Andrzej Krakowski is an award winning film producer, screenwriter and director. His production of a 10-episode dramatic TV series titled We Are New York, which was funded by and produced for the Mayor’s Office of New York, won two Emmy Awards in 2010.
Krakowski was born in Warsaw in 1946. His father was at different times a high-ranking politician, head of national tourism, political prisoner and finally the production head of a government owned film studio ‘Kamera’. His mother, a radio journalist, had held several important international posts in her field. His maternal grandmother was a Polish revolutionary, killed in Auschwitz, whose name is still affixed to schools, factories and streets throughout Poland.
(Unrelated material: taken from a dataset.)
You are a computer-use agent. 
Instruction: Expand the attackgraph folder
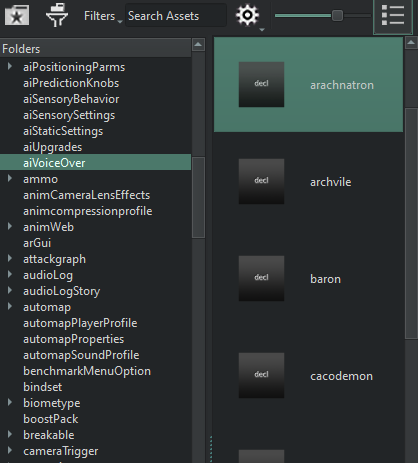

Andrzej Krakowski thus grew up surrounded by the powerful men of politics on the one hand, and the creative, often politically daring, geniuses of Polish cinema on the other. World renowned artists, writers and philosophers such as Diego Rivera, Pablo Picasso, Ilia Ehrenburg, Nazim Hikmet, Max Frisch, Pablo Neruda, Yves Montand and Leszek Kolakowski were just a few of the many guests at the Krakowski home.
Krakowski received his education at the Polish National Film School in Łódź. He studied under several prominent film directors and worked as an intern assistant to Andrzej Wajda during the making of Ashes. Attacked in the press after the March ’68 student demonstrations, Krakowski was unexpectedly offered a scholarship in Hollywood. Shortly after his arrival in the U.S., he was stripped of his Polish citizenship and forbidden to return to his homeland. In 2014 Krakowski received a Ph.D. in Film Arts from PWSFTviT in Łódź.
In 1970, alongside David Lynch, Terrence Malick, Paul Schrader and Jeremy Kagan, he became a producing auditor, and then fellow, at the American Film Institute. During this period he worked on and line-produced several films for his AFI colleagues: Terrence Malick's Lanton Mills, Richard Patterson’s The Open Window, Jeremy Kagan’s Love Song by Charles Faberman and Oscar Williams’ The Final Comedown, launching careers of such actors as Ron Rifkin and Billy Dee Williams. Some of those films eventually attained a cult status and are being taught at American colleges as part of film curriculum.